Both, according to a meta-analysis of more than two decades of research, published by the American Psychological Association.
“For the first time, we have a systematic answer to a key question in the field of self-esteem research: Whether and to what extent a person’s social relationships influence his or her self-esteem development, and vice versa, and at what ages,” said study author Michelle A. Harris, PhD, of The University of Texas at Austin. “The answer to what age groups is across the life span.”
The research was published in the Journal of Personality and Social Psychology.
Harris and her co-author, Ulrich Orth, PhD, of the University of Bern, analyzed 52 studies involving more than 47,000 participants (54% female) looking at either the effect of self-esteem on social relationships over time or the reverse effect. The studies, all published between 1992 and 2016, included multiple countries (e.g., 30 samples from the United States, four from Switzerland, three from Germany, two each from Australia, Belgium, Canada, Finland, Greece, Russia and Sweden). Participants were 60% white, 2% Hispanic/Latino, 12% other predominantly another ethnicity and 19% mixed ethnicities. Samples ranged from early childhood to late adulthood.

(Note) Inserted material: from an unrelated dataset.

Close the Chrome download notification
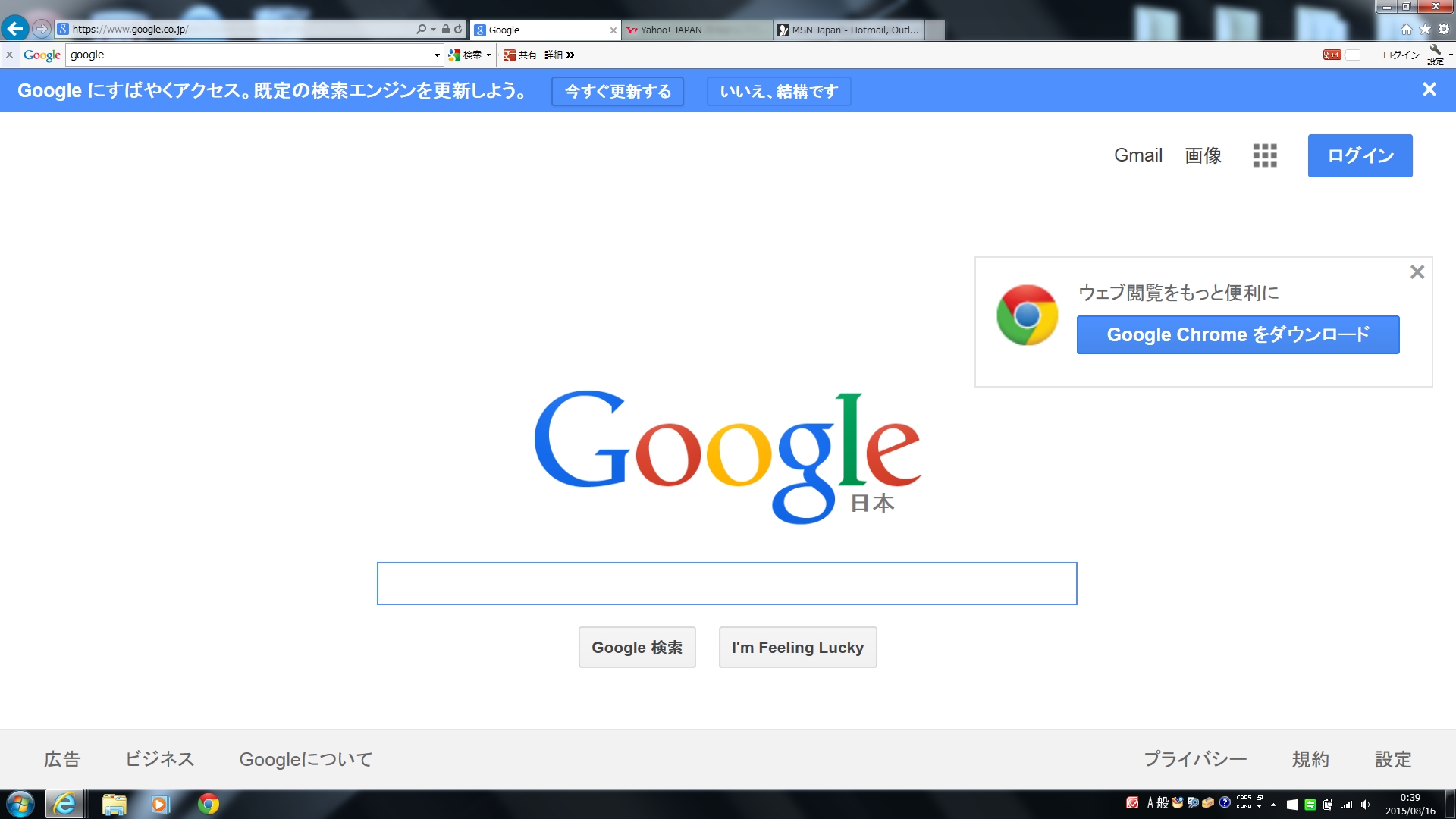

The authors found that positive social relationships, social support and social acceptance help shape the development of self-esteem in people over time across ages 4 to 76. The authors also found a significant effect in the reverse direction. While earlier research had yielded inconsistent findings, the meta-analysis supports the classic and contemporary theories of the influence of self-esteem on social connections and the influence of social connections on self-esteem, according to Harris. The findings were the same after accounting for gender and ethnicity.
“The reciprocal link between self-esteem and social relationships implies that the effects of a positive feedback loop accumulate over time and could be substantial as people go through life,” according to Harris.
The authors discuss the idea that positive relationships with parents may cultivate self-esteem in children, which leads to more positive relationships with peers in adolescence, which may further strengthen the self-esteem of emerging adults, and so on into late adulthood. However, the field is still in need of an integrated theory that can explain whether relationships have such a cumulative effect across life, or whether certain relationships become particularly important at certain ages.
When self-esteem or quality of social relationships is low, Harris noted, it can negatively affect the other factor, and set off a downward spiral, making clinical interventions especially important to offset this potentially adverse development.
“The fact that the effect did not differ significantly among studies with different sample characteristics strengthens confidence in the robustness of our findings,” said Harris. “We found a limited number of longitudinal studies on self-esteem and specific relationships in adulthood as well as studies using measures other than self-report, so our findings only begin to speak to these groups, and we look forward to future work oriented towards filling these gaps.”